5 de enero de 2016

Sociedad

Sociedad. Dolor y conciencia

“Muchachos: pensé en escribir esto o no, pero después de leer algunas cosas me decidí a escribir. Soy fierrero, me gustan los autos viejos y la lucha contra el óxido, tengo un Ambassador 67 y un Torino 67, que estoy a punto de pintar. Quiero mucho a mis autos, pero les aseguro que quiero mucho más a mi familia”, comenzó diciendo. Luego pasó a la página más triste de su vida, cuando le arrebataron a Josefina de su lado. “El 21 de abril de 2013 un pibe muy fierrero, en un Vectra a 190 km/h mató a mi hija Josefina, que también tenía 17 años.

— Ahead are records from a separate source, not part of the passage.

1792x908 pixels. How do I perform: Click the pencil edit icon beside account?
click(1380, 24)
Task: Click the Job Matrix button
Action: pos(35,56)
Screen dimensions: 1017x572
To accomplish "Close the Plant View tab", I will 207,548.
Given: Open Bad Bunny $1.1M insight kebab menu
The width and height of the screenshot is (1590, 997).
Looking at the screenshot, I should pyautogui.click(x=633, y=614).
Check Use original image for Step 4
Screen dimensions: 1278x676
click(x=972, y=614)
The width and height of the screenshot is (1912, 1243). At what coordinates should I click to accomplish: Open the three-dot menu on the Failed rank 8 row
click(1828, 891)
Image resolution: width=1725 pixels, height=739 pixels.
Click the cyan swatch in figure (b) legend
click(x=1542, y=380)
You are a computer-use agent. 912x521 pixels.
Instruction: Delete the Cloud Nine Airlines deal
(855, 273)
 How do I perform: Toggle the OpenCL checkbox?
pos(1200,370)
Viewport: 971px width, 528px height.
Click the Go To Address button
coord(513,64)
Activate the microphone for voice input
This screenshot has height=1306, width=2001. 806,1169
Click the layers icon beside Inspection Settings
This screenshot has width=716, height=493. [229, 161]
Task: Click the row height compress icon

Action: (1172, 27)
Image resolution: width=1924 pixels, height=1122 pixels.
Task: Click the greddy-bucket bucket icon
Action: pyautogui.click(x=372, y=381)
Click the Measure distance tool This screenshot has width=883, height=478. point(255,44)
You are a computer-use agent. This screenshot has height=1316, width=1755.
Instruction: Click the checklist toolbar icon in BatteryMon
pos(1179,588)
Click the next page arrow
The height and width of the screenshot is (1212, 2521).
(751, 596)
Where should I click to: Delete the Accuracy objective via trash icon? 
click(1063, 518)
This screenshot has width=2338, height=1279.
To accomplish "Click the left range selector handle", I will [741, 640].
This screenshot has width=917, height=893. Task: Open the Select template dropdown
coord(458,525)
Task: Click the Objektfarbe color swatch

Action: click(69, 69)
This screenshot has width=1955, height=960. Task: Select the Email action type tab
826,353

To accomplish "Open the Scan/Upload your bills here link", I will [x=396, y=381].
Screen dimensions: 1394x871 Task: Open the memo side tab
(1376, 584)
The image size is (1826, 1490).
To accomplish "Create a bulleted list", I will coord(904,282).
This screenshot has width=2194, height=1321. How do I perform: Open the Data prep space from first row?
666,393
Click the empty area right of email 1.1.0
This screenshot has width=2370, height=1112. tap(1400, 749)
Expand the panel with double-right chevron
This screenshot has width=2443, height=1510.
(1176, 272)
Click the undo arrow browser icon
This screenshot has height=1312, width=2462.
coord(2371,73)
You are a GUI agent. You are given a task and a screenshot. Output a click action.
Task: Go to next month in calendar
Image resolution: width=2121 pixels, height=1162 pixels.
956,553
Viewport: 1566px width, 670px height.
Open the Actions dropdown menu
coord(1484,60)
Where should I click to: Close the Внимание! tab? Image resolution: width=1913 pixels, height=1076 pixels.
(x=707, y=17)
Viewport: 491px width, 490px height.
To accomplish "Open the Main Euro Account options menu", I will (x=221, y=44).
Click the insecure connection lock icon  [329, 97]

Iba alcoholizado. Mi vida cambió después de ese día y ahora me dedico a ir por los colegios secundarios de nuestro bendito país intentando concientizar a los pibes sobre el riesgo del alcohol al volante, y también sobre los excesos de velocidad y el incumplimiento de las normas de tránsito y sus consecuencias”. “No lamento la pérdida de ningún fierro, si tuviera una Ferrari tampoco lo lamentaría, porque son fierros, pero la vida humana de nuestros seres amados no se recupera. Muchos lamentaron la pérdida de la Torino, pero les aseguro que mucho más se lamenta la pérdida de un hijo. ¿Querés pistear? andá a una pista, en las calles están los hijos de los demás”, explicó.